4. 結果

4.1 不安定な楕円渦の時間発展
4.2 楕円渦の変形に関する流線の解析
4.3 パッシブコンターによる流体混合の可視化
4.4 流体塊の変形に関する有限時間リアプノフ解析
4.5 パッシブコンター移流によるリアプノフ解析の確認


4.3 パッシブコンターによる流体混合の可視化

渦度ジャンプのある場所以外での流体の動きを調べるために、 パッシブコンターを移流させて移流・混合の具体的な イメージをつかむことにする。

任意の場所の速度 u ( x,y,t )式(2.11)で与えられるので、 これより任意の場所においたコンターを移流させることができる。 渦度ジャンプのコンターのように速度場に影響を与えることがないので、 受動的な(パッシブ)コンターである。

初期条件は、以下のように与える。

楕円渦パッチ: 4.1節の例と同じ(太線)。
パッシブコンター(内側): 相似の楕円で長径を0.1ずつ小さくしたもの(青から青白色)。
パッシブコンター(外側): 相似の楕円で長径を0.3ずつ大きくしたもの(青から緑、黄、赤)。

アニメーション2: パッシブコンターの移流(GIF animation; 1990kB)。
それぞれのコンターの位置を t = 0.0 から t = 10.0 まで0.1 おきに示す。 初期に y < 0 にある流体にはうすい青色をつける。

・ パッシブコンターを見ると、 渦度ジャンプのコンターのみに注目していると気づかない 周囲の流れが鮮明になっている。

・ 楕円渦が形を保って回転している間にも、周囲の流体は変形を受ける。 とくに楕円の長軸の先端では周囲の流体をひきずって伸ばす様子が見られる。

4.2節において見た回転系での よどみ点を含む流線に沿って、流体塊のひき伸ばしが起きている。

・ ストリーマーが生じた後は、さらに複雑な流体混合パターンとなる。 随所にひき伸ばしと折りたたみの兆候を認めることができる。

・ 伸びの状況は、これらのパッシブコンターの長さの時間変化としても認識できる。 (非発散なのでコンターに囲まれた領域の面積は保存されていることに注意。

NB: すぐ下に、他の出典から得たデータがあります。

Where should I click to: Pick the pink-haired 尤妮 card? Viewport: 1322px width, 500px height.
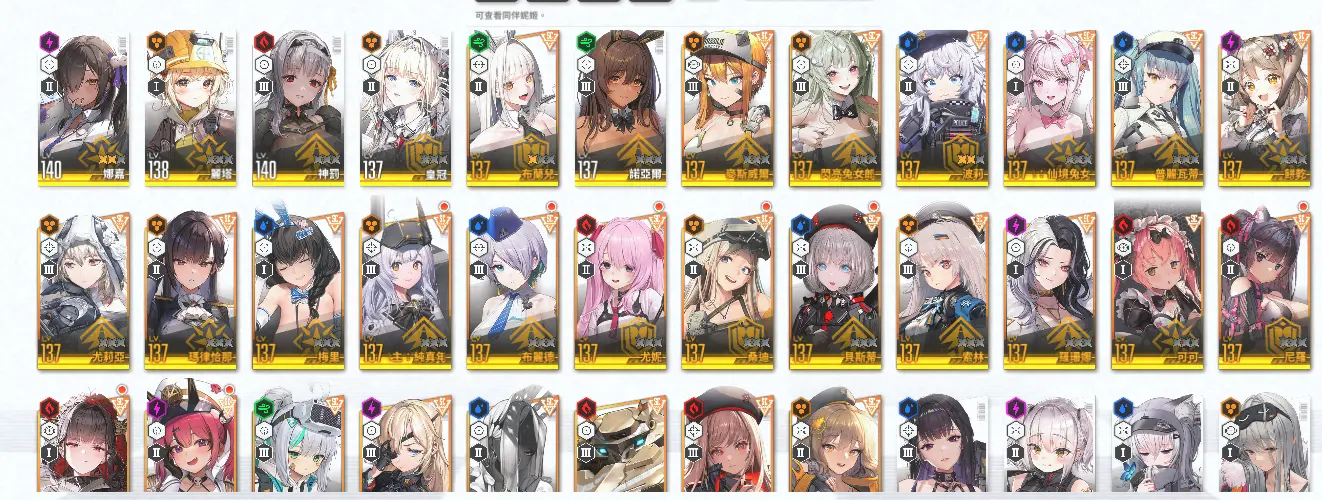coord(620,286)
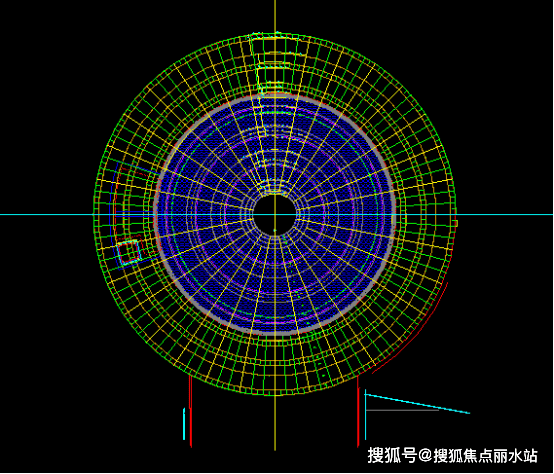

)

図3: パッシブコンターの長さの時間変化(クリックすると拡大画像を表示)。

・ 楕円渦の内部においたパッシブコンターはほとんど伸びない。

・ 渦のすぐ外側では、初期段階においてほぼ一定の割合で伸びている。

・ さらにストリーマーが出現して複雑な流れ場となる t = 6.0 以降には伸び率が大きくなる。

・ このようなパッシブコンターのひき伸ばしは、 楕円渦の長軸を直径とする円のすぐ外側までしか見られず、 それよりも外側ではコンターの長さはあまり変化しない。